--- Exercise description ---
Return every line of the records below unchanged, from first to last.

— begin Source records —

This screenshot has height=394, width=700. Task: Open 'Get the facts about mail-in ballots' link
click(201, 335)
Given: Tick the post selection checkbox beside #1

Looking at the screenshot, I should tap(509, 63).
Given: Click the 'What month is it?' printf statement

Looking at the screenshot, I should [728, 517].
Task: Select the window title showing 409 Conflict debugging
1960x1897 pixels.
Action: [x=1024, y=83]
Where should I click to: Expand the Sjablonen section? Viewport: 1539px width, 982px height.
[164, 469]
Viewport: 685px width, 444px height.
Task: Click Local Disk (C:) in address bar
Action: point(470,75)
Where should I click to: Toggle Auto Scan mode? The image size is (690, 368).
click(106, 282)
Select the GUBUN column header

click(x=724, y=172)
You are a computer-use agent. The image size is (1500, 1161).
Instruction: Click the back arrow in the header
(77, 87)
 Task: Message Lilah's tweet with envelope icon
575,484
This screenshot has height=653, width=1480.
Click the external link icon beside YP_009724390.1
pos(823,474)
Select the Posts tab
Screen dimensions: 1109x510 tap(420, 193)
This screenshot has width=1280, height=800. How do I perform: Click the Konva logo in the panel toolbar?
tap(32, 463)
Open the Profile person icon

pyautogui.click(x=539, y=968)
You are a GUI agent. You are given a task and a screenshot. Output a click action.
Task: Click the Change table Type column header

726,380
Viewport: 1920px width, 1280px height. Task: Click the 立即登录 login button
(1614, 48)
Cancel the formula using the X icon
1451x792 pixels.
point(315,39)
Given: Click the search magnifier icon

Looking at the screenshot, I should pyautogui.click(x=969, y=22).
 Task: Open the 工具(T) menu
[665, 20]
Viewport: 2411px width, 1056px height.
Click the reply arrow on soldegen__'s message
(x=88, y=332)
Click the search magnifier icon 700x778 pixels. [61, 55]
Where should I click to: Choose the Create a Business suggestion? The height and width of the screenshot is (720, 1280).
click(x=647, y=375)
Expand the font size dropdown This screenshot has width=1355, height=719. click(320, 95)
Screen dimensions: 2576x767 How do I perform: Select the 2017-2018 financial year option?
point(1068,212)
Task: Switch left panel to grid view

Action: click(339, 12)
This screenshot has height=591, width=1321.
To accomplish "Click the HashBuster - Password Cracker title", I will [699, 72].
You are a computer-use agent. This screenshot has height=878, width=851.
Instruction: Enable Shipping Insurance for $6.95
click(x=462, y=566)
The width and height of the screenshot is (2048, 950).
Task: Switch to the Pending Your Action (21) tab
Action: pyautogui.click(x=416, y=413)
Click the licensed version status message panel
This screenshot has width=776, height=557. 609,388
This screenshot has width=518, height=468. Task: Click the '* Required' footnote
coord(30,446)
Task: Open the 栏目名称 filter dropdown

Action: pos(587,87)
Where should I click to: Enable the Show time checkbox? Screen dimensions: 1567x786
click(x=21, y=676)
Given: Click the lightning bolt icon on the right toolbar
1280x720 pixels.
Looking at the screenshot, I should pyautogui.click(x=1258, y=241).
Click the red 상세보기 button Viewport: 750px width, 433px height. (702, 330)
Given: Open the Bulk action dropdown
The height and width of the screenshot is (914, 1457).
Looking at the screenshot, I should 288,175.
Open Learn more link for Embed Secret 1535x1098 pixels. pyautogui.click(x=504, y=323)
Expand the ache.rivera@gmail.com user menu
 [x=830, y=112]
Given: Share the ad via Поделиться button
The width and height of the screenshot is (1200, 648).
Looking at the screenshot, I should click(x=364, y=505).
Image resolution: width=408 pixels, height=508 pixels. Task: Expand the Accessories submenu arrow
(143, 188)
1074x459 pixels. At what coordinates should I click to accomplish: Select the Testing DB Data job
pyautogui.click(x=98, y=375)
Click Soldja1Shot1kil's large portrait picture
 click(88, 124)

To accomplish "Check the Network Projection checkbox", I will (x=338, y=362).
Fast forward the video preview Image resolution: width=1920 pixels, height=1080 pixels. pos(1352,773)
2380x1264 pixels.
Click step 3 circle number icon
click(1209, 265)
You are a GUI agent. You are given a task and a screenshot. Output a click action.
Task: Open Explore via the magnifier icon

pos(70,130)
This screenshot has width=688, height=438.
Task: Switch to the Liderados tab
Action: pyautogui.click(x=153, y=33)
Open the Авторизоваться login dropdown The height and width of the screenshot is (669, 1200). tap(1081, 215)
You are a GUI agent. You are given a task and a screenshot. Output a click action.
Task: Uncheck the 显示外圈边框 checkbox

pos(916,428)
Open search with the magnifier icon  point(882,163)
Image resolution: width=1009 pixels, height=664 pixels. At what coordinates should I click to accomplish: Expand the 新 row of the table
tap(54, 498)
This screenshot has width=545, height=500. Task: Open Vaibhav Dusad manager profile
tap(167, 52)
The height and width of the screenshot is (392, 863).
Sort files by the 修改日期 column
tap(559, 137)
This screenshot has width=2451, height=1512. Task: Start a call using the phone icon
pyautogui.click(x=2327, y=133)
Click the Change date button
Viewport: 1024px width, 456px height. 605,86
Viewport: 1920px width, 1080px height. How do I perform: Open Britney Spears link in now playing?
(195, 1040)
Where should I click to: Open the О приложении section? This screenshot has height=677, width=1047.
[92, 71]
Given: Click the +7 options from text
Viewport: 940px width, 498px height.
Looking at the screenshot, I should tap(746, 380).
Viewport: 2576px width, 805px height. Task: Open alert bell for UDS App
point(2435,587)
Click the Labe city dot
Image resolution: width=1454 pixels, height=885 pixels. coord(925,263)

— end Source records —

--- Task response ---
This screenshot has height=394, width=700. Task: Open 'Get the facts about mail-in ballots' link
click(201, 335)
Given: Tick the post selection checkbox beside #1

Looking at the screenshot, I should tap(509, 63).
Given: Click the 'What month is it?' printf statement

Looking at the screenshot, I should [728, 517].
Task: Select the window title showing 409 Conflict debugging
1960x1897 pixels.
Action: [x=1024, y=83]
Where should I click to: Expand the Sjablonen section? Viewport: 1539px width, 982px height.
[164, 469]
Viewport: 685px width, 444px height.
Task: Click Local Disk (C:) in address bar
Action: point(470,75)
Where should I click to: Toggle Auto Scan mode? The image size is (690, 368).
click(106, 282)
Select the GUBUN column header

click(x=724, y=172)
You are a computer-use agent. The image size is (1500, 1161).
Instruction: Click the back arrow in the header
(77, 87)
 Task: Message Lilah's tweet with envelope icon
575,484
This screenshot has height=653, width=1480.
Click the external link icon beside YP_009724390.1
pos(823,474)
Select the Posts tab
Screen dimensions: 1109x510 tap(420, 193)
This screenshot has width=1280, height=800. How do I perform: Click the Konva logo in the panel toolbar?
tap(32, 463)
Open the Profile person icon

pyautogui.click(x=539, y=968)
You are a GUI agent. You are given a task and a screenshot. Output a click action.
Task: Click the Change table Type column header

726,380
Viewport: 1920px width, 1280px height. Task: Click the 立即登录 login button
(1614, 48)
Cancel the formula using the X icon
1451x792 pixels.
point(315,39)
Given: Click the search magnifier icon

Looking at the screenshot, I should pyautogui.click(x=969, y=22).
 Task: Open the 工具(T) menu
[665, 20]
Viewport: 2411px width, 1056px height.
Click the reply arrow on soldegen__'s message
(x=88, y=332)
Click the search magnifier icon 700x778 pixels. [61, 55]
Where should I click to: Choose the Create a Business suggestion? The height and width of the screenshot is (720, 1280).
click(x=647, y=375)
Expand the font size dropdown This screenshot has width=1355, height=719. click(320, 95)
Screen dimensions: 2576x767 How do I perform: Select the 2017-2018 financial year option?
point(1068,212)
Task: Switch left panel to grid view

Action: click(339, 12)
This screenshot has height=591, width=1321.
To accomplish "Click the HashBuster - Password Cracker title", I will [699, 72].
You are a computer-use agent. This screenshot has height=878, width=851.
Instruction: Enable Shipping Insurance for $6.95
click(x=462, y=566)
The width and height of the screenshot is (2048, 950).
Task: Switch to the Pending Your Action (21) tab
Action: pyautogui.click(x=416, y=413)
Click the licensed version status message panel
This screenshot has width=776, height=557. 609,388
This screenshot has width=518, height=468. Task: Click the '* Required' footnote
coord(30,446)
Task: Open the 栏目名称 filter dropdown

Action: pos(587,87)
Where should I click to: Enable the Show time checkbox? Screen dimensions: 1567x786
click(x=21, y=676)
Given: Click the lightning bolt icon on the right toolbar
1280x720 pixels.
Looking at the screenshot, I should pyautogui.click(x=1258, y=241).
Click the red 상세보기 button Viewport: 750px width, 433px height. (702, 330)
Given: Open the Bulk action dropdown
The height and width of the screenshot is (914, 1457).
Looking at the screenshot, I should 288,175.
Open Learn more link for Embed Secret 1535x1098 pixels. pyautogui.click(x=504, y=323)
Expand the ache.rivera@gmail.com user menu
 [x=830, y=112]
Given: Share the ad via Поделиться button
The width and height of the screenshot is (1200, 648).
Looking at the screenshot, I should click(x=364, y=505).
Image resolution: width=408 pixels, height=508 pixels. Task: Expand the Accessories submenu arrow
(143, 188)
1074x459 pixels. At what coordinates should I click to accomplish: Select the Testing DB Data job
pyautogui.click(x=98, y=375)
Click Soldja1Shot1kil's large portrait picture
 click(88, 124)

To accomplish "Check the Network Projection checkbox", I will (x=338, y=362).
Fast forward the video preview Image resolution: width=1920 pixels, height=1080 pixels. pos(1352,773)
2380x1264 pixels.
Click step 3 circle number icon
click(1209, 265)
You are a GUI agent. You are given a task and a screenshot. Output a click action.
Task: Open Explore via the magnifier icon

pos(70,130)
This screenshot has width=688, height=438.
Task: Switch to the Liderados tab
Action: pyautogui.click(x=153, y=33)
Open the Авторизоваться login dropdown The height and width of the screenshot is (669, 1200). tap(1081, 215)
You are a GUI agent. You are given a task and a screenshot. Output a click action.
Task: Uncheck the 显示外圈边框 checkbox

pos(916,428)
Open search with the magnifier icon  point(882,163)
Image resolution: width=1009 pixels, height=664 pixels. At what coordinates should I click to accomplish: Expand the 新 row of the table
tap(54, 498)
This screenshot has width=545, height=500. Task: Open Vaibhav Dusad manager profile
tap(167, 52)
The height and width of the screenshot is (392, 863).
Sort files by the 修改日期 column
tap(559, 137)
This screenshot has width=2451, height=1512. Task: Start a call using the phone icon
pyautogui.click(x=2327, y=133)
Click the Change date button
Viewport: 1024px width, 456px height. 605,86
Viewport: 1920px width, 1080px height. How do I perform: Open Britney Spears link in now playing?
(195, 1040)
Where should I click to: Open the О приложении section? This screenshot has height=677, width=1047.
[92, 71]
Given: Click the +7 options from text
Viewport: 940px width, 498px height.
Looking at the screenshot, I should tap(746, 380).
Viewport: 2576px width, 805px height. Task: Open alert bell for UDS App
point(2435,587)
Click the Labe city dot
Image resolution: width=1454 pixels, height=885 pixels. coord(925,263)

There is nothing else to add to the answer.